Mes derniers articles sur le drame Vincendon et Henry ont intéressé beaucoup d'internautes (les statistiques ont explosé !), mais aussi suscité un certain nombre de commentaires, soit sur le blog, soit par mail direct.
Je vous propose de mette le commentaire de l'ami Jipé directement sur le blog. D'abord parce que Jean-Pierre, guide, a été gendarme sauveteur au PGHM pendant une vingtaine d'années. Il sait donc de quoi il parle quand il s'exprime sur le sujet. Et puis, son humour me plait particulièrement lorsqu'il décrit le quotidien d'un sauveteur en montagne... parfois dérangé au cours d'un repas convivial, ou au cours d'un déduit plus intime... Merci Jean-Pierre pour cette tranche de vie:

Cher Yves, à la question : "fallait-il secourir vincendon et Henry" la réponse des notables, écrivains et bien pensants est très instructive de la pensée de l'époque.
Aujourd'hui, les secouristes professionnels ne se posent plus la question de partir ou pas. Pour des "inconscients" ou des malchanceux, c'est pareil : le but est de les ramener; malgré les risques d'avalanches, ou de nuit, ou dans la tempête, en zone crevassée, sous les éclairs, en rocher exposé aux chutes de pierres, etc - On met le sac sur le dos dès l'alerte donnée.

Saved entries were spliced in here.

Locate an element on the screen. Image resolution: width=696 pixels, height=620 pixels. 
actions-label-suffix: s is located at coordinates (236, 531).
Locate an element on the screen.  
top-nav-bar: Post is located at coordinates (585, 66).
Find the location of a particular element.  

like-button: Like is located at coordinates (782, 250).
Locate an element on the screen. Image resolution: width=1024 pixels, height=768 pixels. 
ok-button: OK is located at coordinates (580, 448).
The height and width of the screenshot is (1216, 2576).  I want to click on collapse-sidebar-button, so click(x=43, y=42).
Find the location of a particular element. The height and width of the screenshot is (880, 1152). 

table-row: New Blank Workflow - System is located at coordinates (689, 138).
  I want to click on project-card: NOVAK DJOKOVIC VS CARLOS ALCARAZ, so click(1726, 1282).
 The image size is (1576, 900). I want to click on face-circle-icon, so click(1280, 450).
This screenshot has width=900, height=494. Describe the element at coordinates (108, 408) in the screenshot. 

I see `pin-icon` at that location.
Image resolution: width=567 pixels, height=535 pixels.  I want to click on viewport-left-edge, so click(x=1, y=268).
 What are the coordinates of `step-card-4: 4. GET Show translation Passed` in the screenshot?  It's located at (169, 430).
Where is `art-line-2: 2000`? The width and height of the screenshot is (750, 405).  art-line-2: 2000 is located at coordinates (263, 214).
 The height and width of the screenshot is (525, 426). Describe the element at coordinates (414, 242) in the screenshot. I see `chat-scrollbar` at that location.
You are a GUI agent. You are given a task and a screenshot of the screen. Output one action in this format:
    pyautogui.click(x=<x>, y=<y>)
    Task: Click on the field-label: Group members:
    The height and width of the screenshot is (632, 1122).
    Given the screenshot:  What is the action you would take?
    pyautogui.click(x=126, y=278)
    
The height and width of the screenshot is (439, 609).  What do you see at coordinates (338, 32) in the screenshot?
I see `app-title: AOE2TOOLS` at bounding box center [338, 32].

Bon..., parfois on râle en partant...(au milieu d'un repas au restaurant avec des amis - ou très occupés dans d'autres situations de la vie privée...) et on râle encore devant la moindre difficulté de la progression " mais qu'est-ce qu'il sont venus f....dans ce coin merd..." Mais une fois la jonction effectuée, quand on voit le bonheur des rescapés, on oublie les rancoeurs et ...le dessert abandonné sur la table...et on s'abstient de les gronder. ils sont déjà assez punis comme çà !
A l'époque, et sans secouristes "d'état", je comprends que la question pouvait se poser et le débat que tu me dévoiles est très instructif des mentalités de cette époque (il y a 54 ans quand même). Merci de me le faire découvrir.